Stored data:
----
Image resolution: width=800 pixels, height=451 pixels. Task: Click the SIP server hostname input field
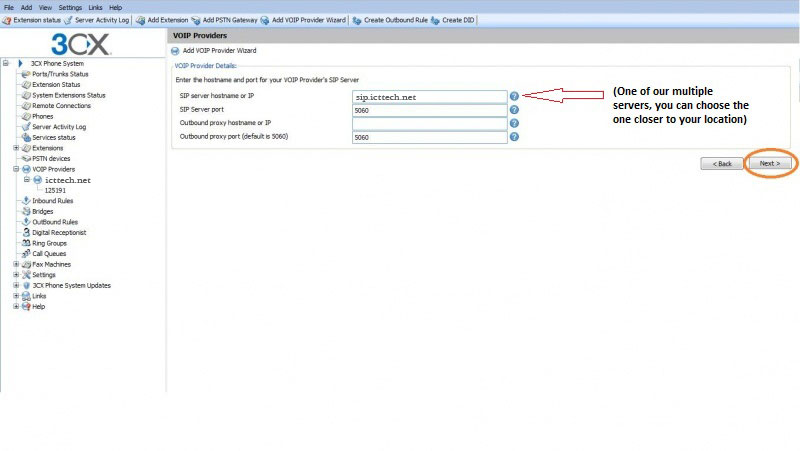[430, 97]
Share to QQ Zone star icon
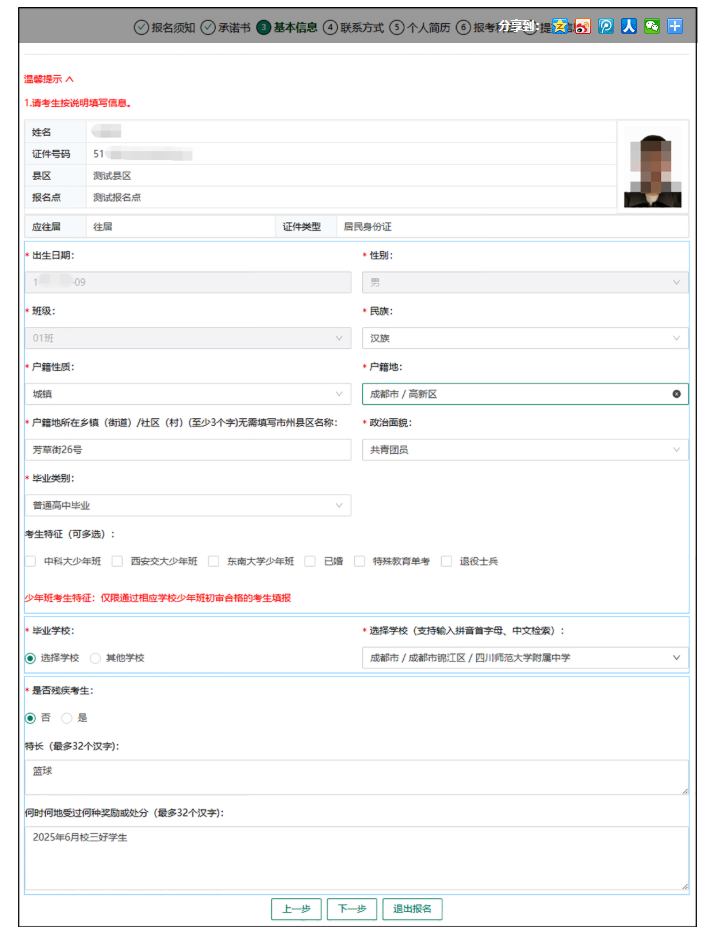The width and height of the screenshot is (707, 935). pyautogui.click(x=560, y=26)
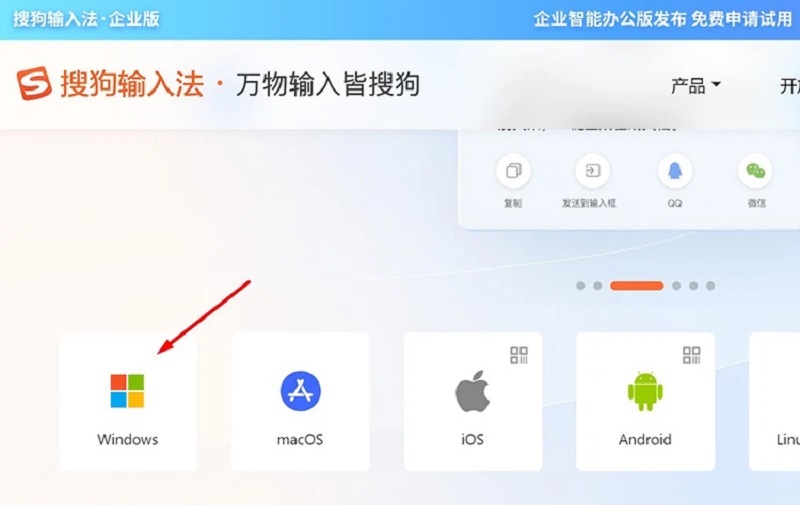Open the partially visible Linux download card
Screen dimensions: 800x505
[x=774, y=401]
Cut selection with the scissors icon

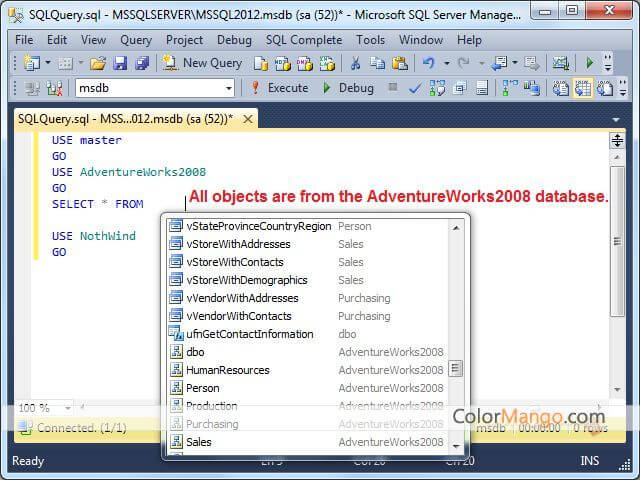[x=354, y=63]
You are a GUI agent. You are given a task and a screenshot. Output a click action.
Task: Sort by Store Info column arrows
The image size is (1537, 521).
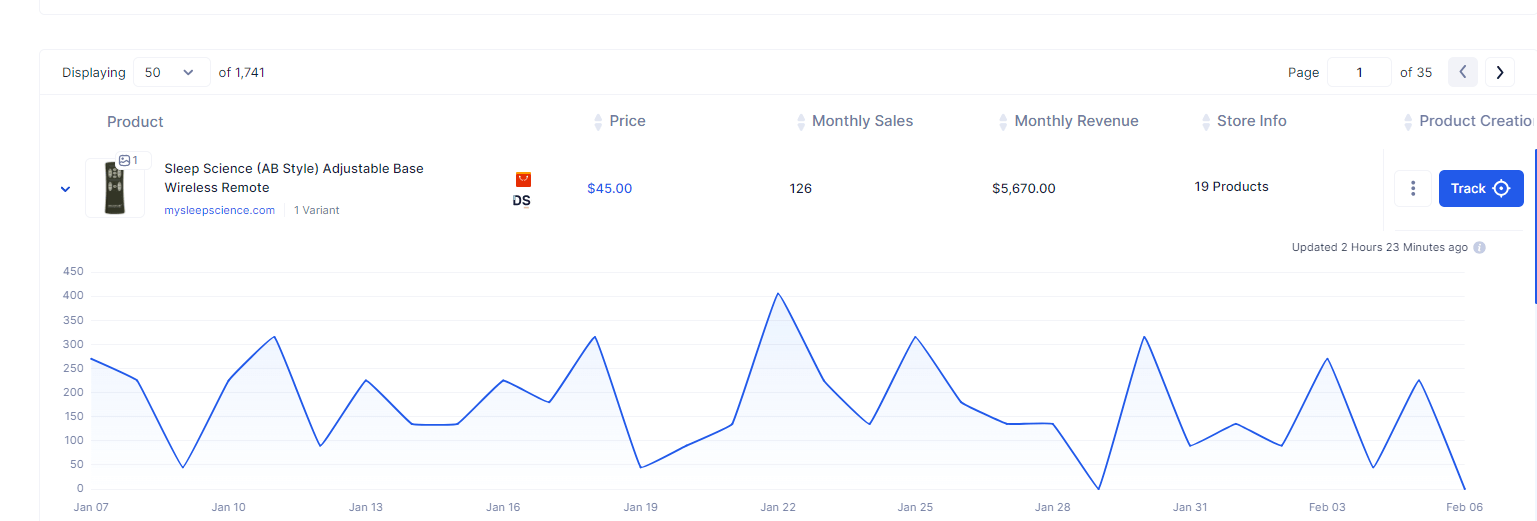click(1206, 121)
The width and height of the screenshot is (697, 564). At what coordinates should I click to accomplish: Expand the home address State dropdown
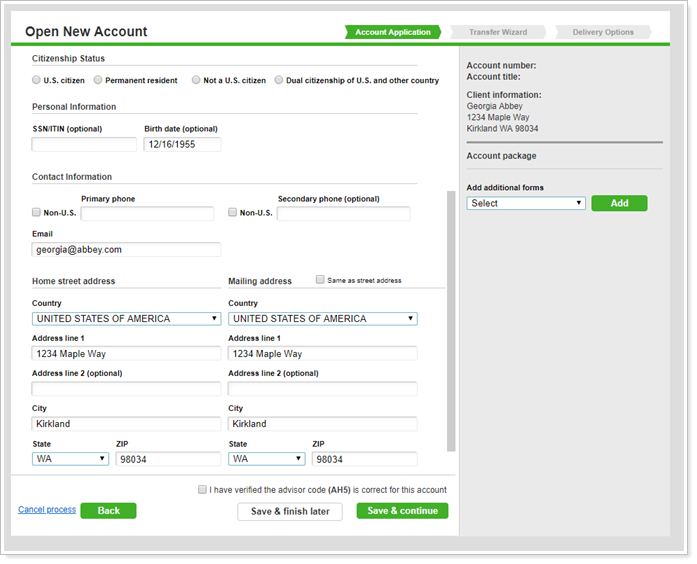point(71,459)
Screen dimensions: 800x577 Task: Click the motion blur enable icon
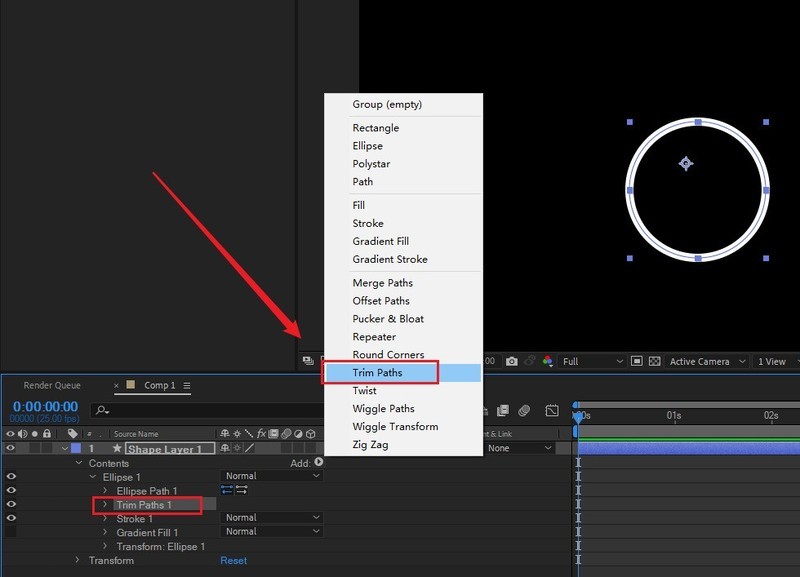524,411
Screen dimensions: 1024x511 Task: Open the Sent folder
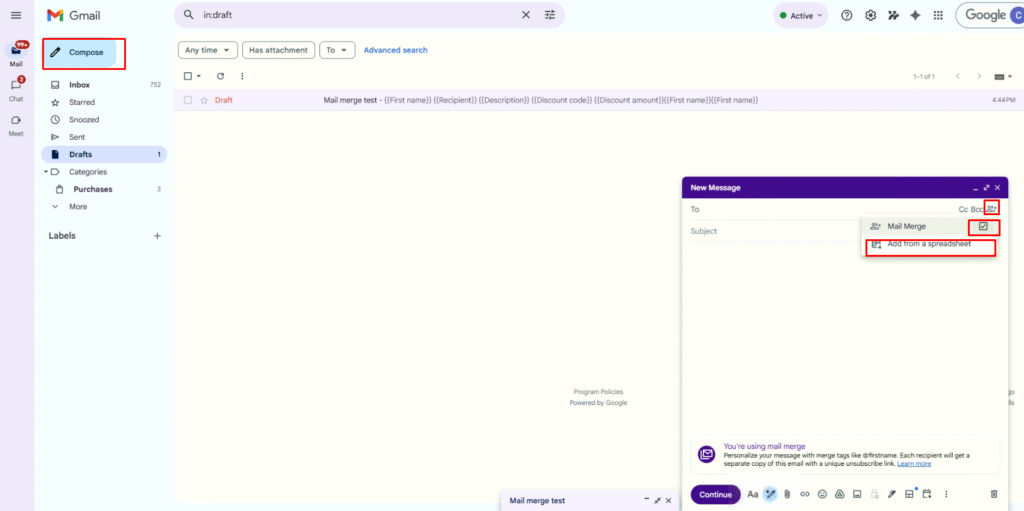point(77,137)
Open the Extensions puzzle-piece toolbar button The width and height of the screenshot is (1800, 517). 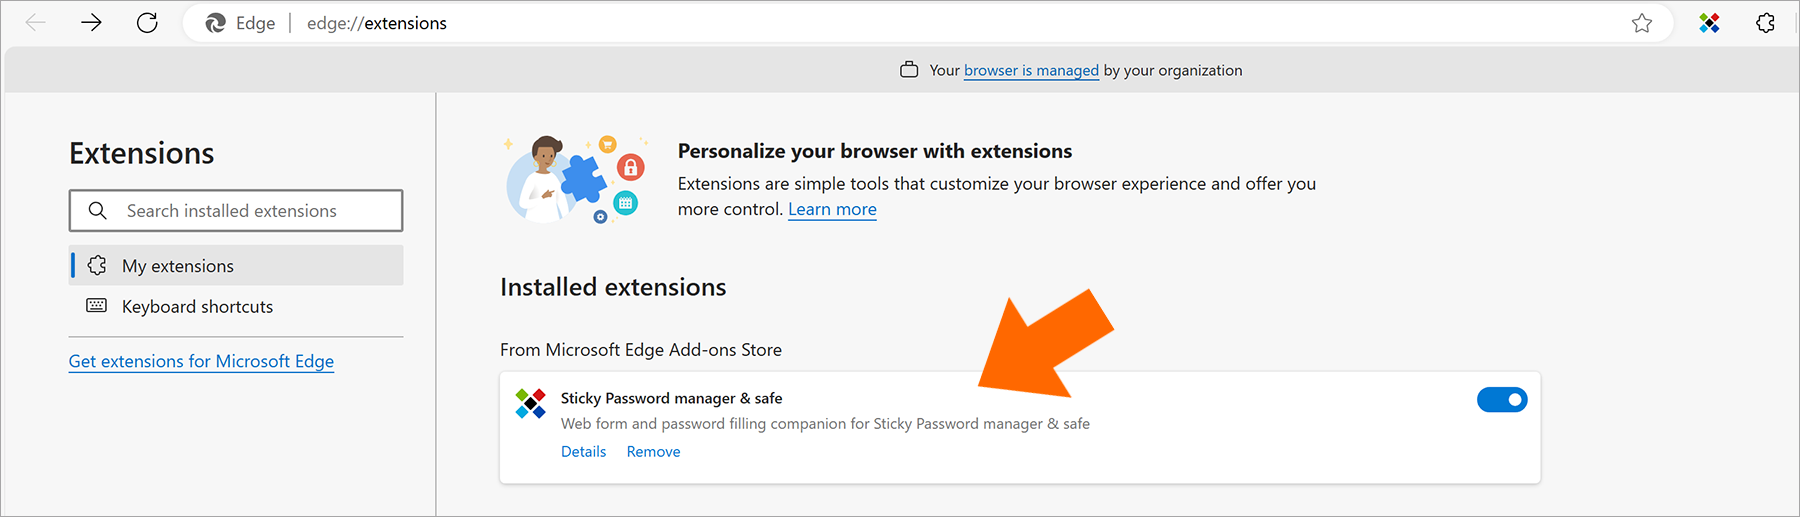[1765, 23]
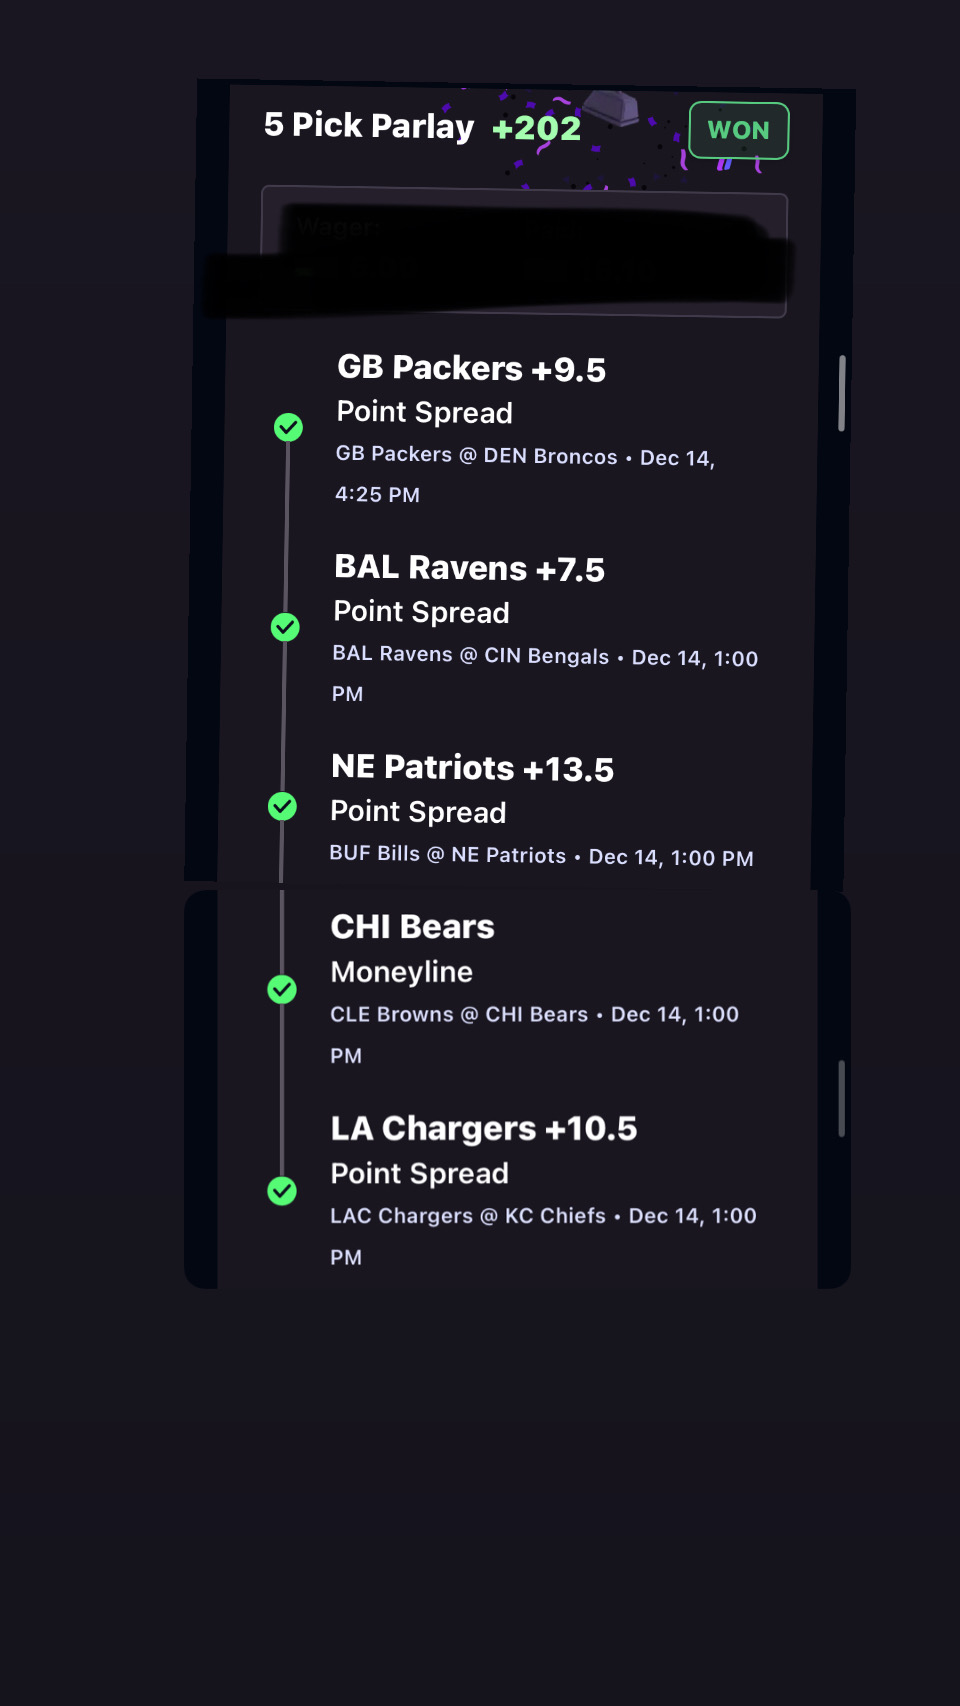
----
From the data above, return exactly the lines from the one with "Share to QQ Zone star icon" up to and including the one with "Task: Sort by Store Info column arrows". Pictures do not go in the copy.

Share to QQ Zone star icon
The width and height of the screenshot is (707, 935). pyautogui.click(x=560, y=26)
Open the partially visible Linux download card
Screen dimensions: 800x505
[x=774, y=401]
Cut selection with the scissors icon

[x=354, y=63]
You are a GUI agent. You are given a task and a screenshot. Output a click action.
Task: Sort by Store Info column arrows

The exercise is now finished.